On l’a connu sous le nom de « Centre pour l’égalité des chances et la lutte contre le racisme ». Il s’appelle aujourd’hui Unia, par souci de communication. Sa mission reste cependant la même : lutter contre les discriminations et promouvoir l’égalité des chances. Même si, depuis quelque temps, les enjeux pour la structure se sont multipliés. Petit tour du propriétaire en compagnie de quelques travailleurs.
Extraits du Focales n°25, à télécharger gratuitement
« Unia, bonjour. » Accrochée à son téléphone, Florence Pondeville est au taquet depuis 9 heures du matin. En face d’elle, une stagiaire en provenance de Gand s’est elle aussi emparée de son telefoon. Comme tous les jours du lundi au vendredi, Unia a ouvert sa permanence téléphonique. Son objectif est simple : permettre aux citoyens de signaler une discrimination potentielle.
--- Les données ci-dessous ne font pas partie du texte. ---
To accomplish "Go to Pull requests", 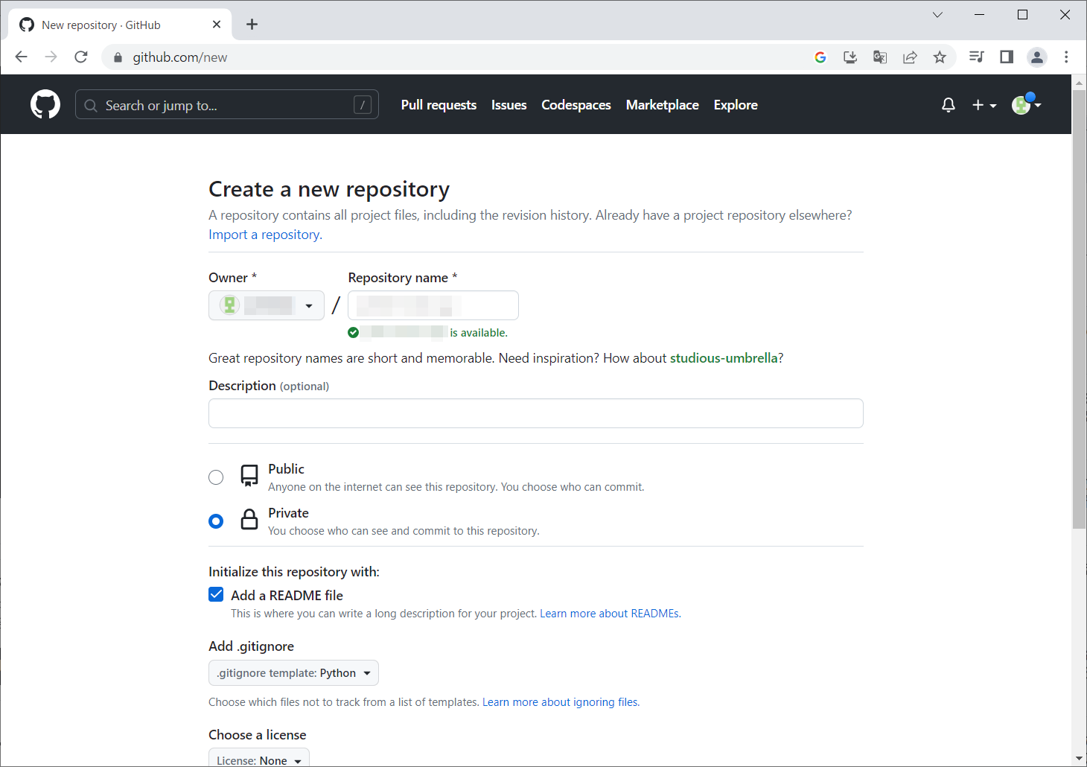I will point(439,105).
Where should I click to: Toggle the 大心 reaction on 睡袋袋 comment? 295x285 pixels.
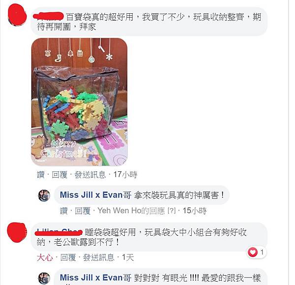45,257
Une démarche qui est aussi possible via Internet.
En ce jeudi matin, Florence Pondeville est déjà en train de faire chauffer son stylo. À chaque appel, elle prend quelques notes, tente de clarifier la situation. « Je ne sais pas combien de coups de téléphone on va avoir, cela peut dépendre d’un jour à l’autre», nous avait-elle prévenus en arrivant. Aujourd’hui, il s’agit manifestement d’une journée bien chargée. À peine le cornet est-il déposé que le téléphone sonne à nouveau. Les cas s’enchaînent : homophobie et racisme au travail, problème de logement pour une personne handicapée, papa affirmant que son enfant est discriminé à l’école et… personne se plaignant d’avoir trouvé des morceaux de rat dans une boîte de tomates en conserves.
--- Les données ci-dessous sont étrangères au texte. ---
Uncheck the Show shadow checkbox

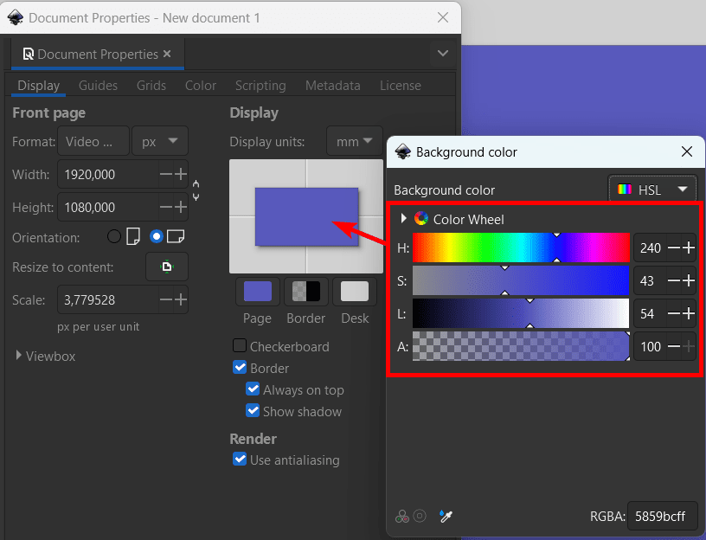coord(253,411)
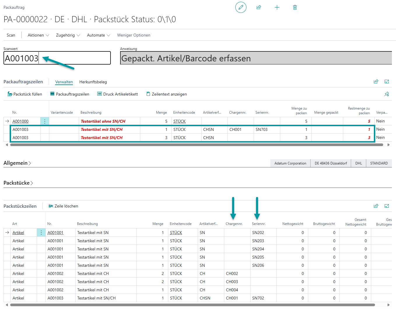The height and width of the screenshot is (310, 396).
Task: Click the share icon in page header
Action: [x=259, y=7]
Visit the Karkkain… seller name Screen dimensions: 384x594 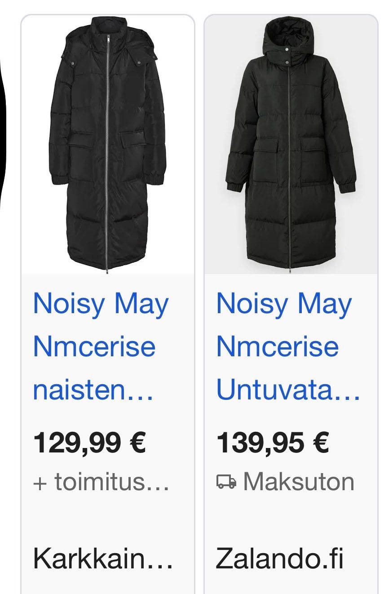tap(103, 559)
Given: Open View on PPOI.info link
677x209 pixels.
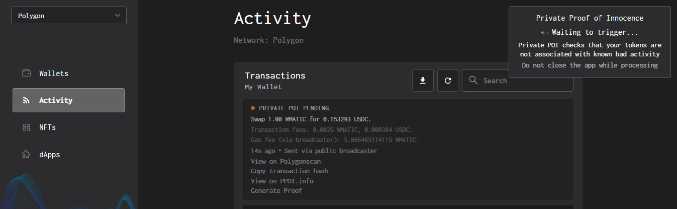Looking at the screenshot, I should click(x=282, y=181).
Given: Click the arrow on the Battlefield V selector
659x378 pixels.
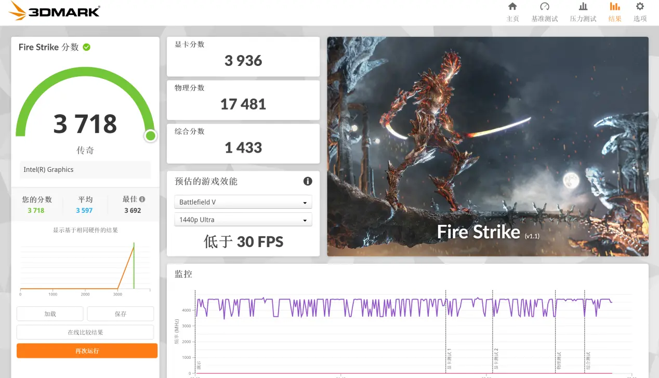Looking at the screenshot, I should (x=305, y=203).
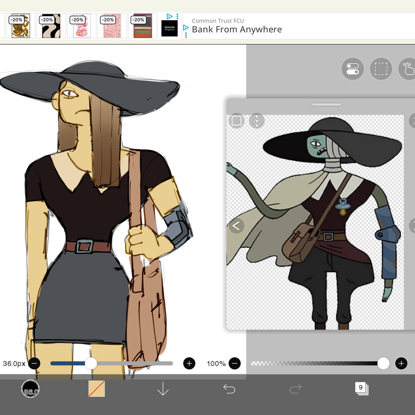
Task: Click the opacity slider knob
Action: pos(383,363)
«Tous ces cas sont vraiment exemplatifs de ce à quoi nous sommes confrontés», se félicite presque Florence. Il faut dire que la jeune femme peut se permettre de donner un avis prospectif sur la question : elle est responsable-adjointe du chef du « service soutien individuel », le plus gros au sein d’Unia. Il est chargé de collecter et d’examiner les cas de discrimination éventuels. Une des missions principales d’Unia. Alors des situations, elle en a vu défiler. Des plus sérieuses aux plus farfelues, comme cette histoire de rat. «Tous les signalements qui nous sont rapportés ne sont pas des discriminations. Il y en a même beaucoup qui ne le sont pas, explique-t-elle. Nous travaillons sur une base juridique claire la plupart du temps, au sens de la loi.»
Notons que des zones plus «grises » existent, comme celle liée au voile, notamment. En Belgique, ce sujet n’a jamais été vraiment été tranché d’un point de vue légal. Unia a cependant son opinion sur le sujet en ce qui concerne l’enseignement supérieur, où le voile doit être accepté, selon la structure. Pour ce qui est du secondaire et des adminis- trations, la position d’Unia est plus nuancée.
En 2014, Unia a reçu 4.627 signalements, dont 1.670 ont donné lieu à l’ouverture d’un dossier. Des chiffres importants qui demandent désormais la collaboration de toute l’équipe du service individuel. Depuis peu, tous les collaborateurs du service sont ainsi censés décrocher le téléphone des permanences à certains moments. Ce qui n’était pas le cas auparavant. Une manière de garder le contact avec le terrain. Mais aussi une source de stress, parfois. «Tout le monde n’est pas à l’aise avec cela. Il est vrai qu’être confronté à certains cas vraiment lourds est parfois difcile à porter», admet Florence. Un constat que confirme François. Assis à son bureau derrière un écran, François est le spécialiste « cyber-haine » d’Unia. Autant dire qu’il en voit passer des vertes et des pas mûres dans ce grand déversoir qu’est l’Internet. «Il est clair qu’on est en première ligne de l’intolérance, explique-t-il. Tu as deux possibilités face à cela: soit tu te fais une carapace, soit tu sombres dans la panique. » Malgré cela, tous l’affirment: ils sont présents à Unia par conviction. Même si certains évoquent aussi parfois un sentiment d’impuissance. «Quand il n’y a pas de solutions à un cas, nous ne pouvons rien faire. C’est parfois décourageant », regrette Florence.